## Excerpted data
[BEGIN]

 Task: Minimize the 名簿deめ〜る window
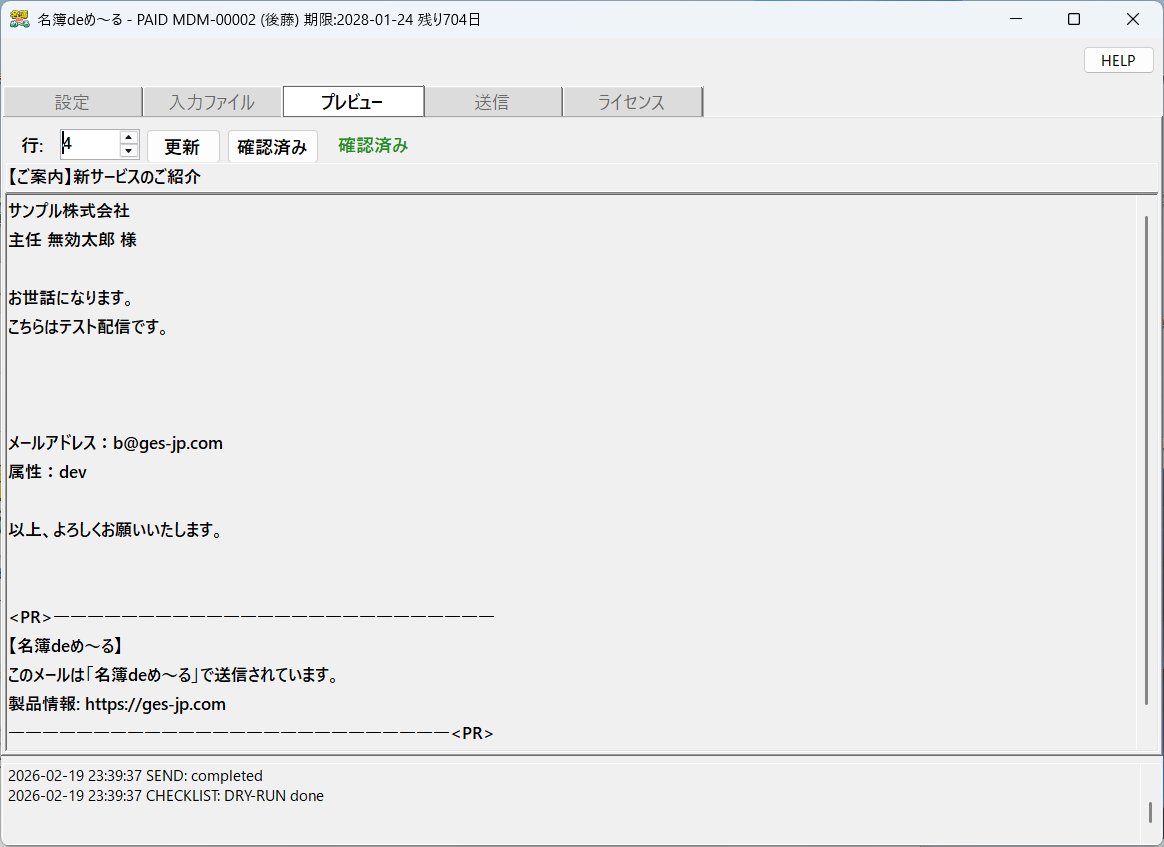(x=1015, y=19)
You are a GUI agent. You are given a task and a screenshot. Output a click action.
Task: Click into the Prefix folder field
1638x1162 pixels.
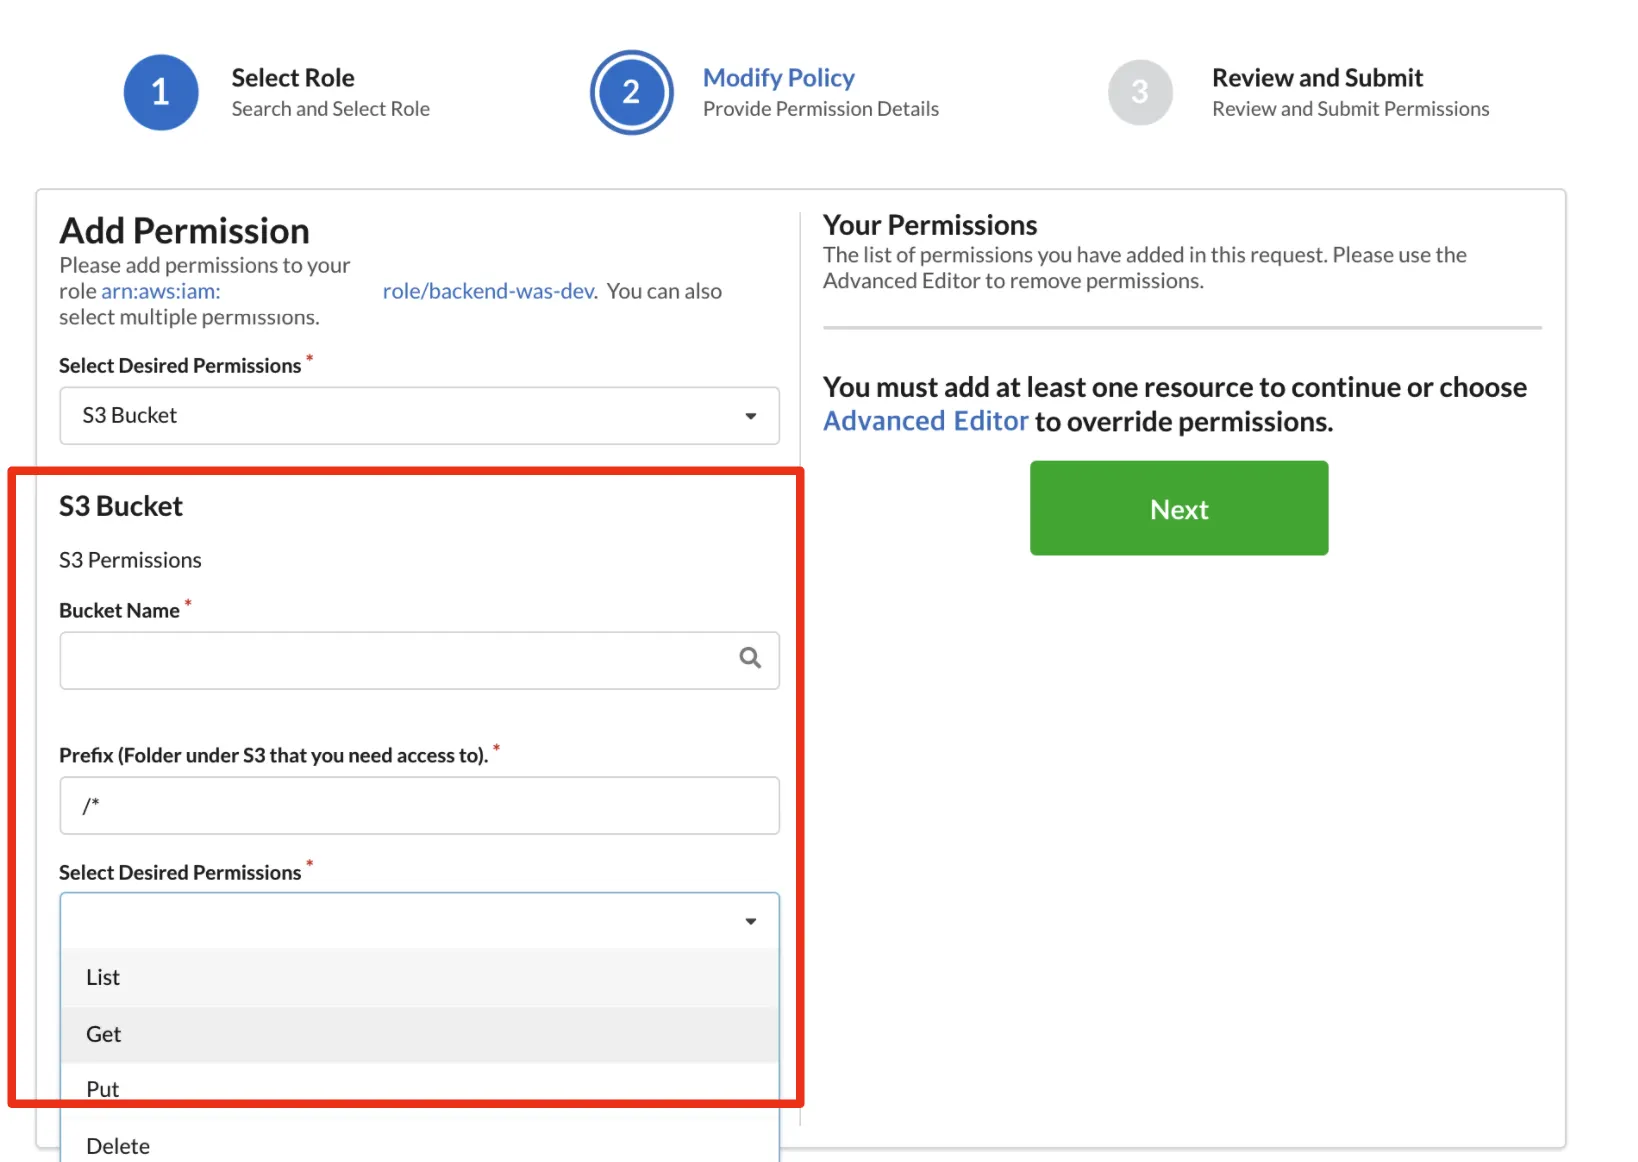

[END]

Swap "field" for "box" throughout the entries above, and reproduce them with no other change. Leave the pictures out of your version.

 Task: Minimize the 名簿deめ〜る window
(x=1015, y=19)
You are a GUI agent. You are given a task and a screenshot. Output a click action.
Task: Click into the Prefix folder box
1638x1162 pixels.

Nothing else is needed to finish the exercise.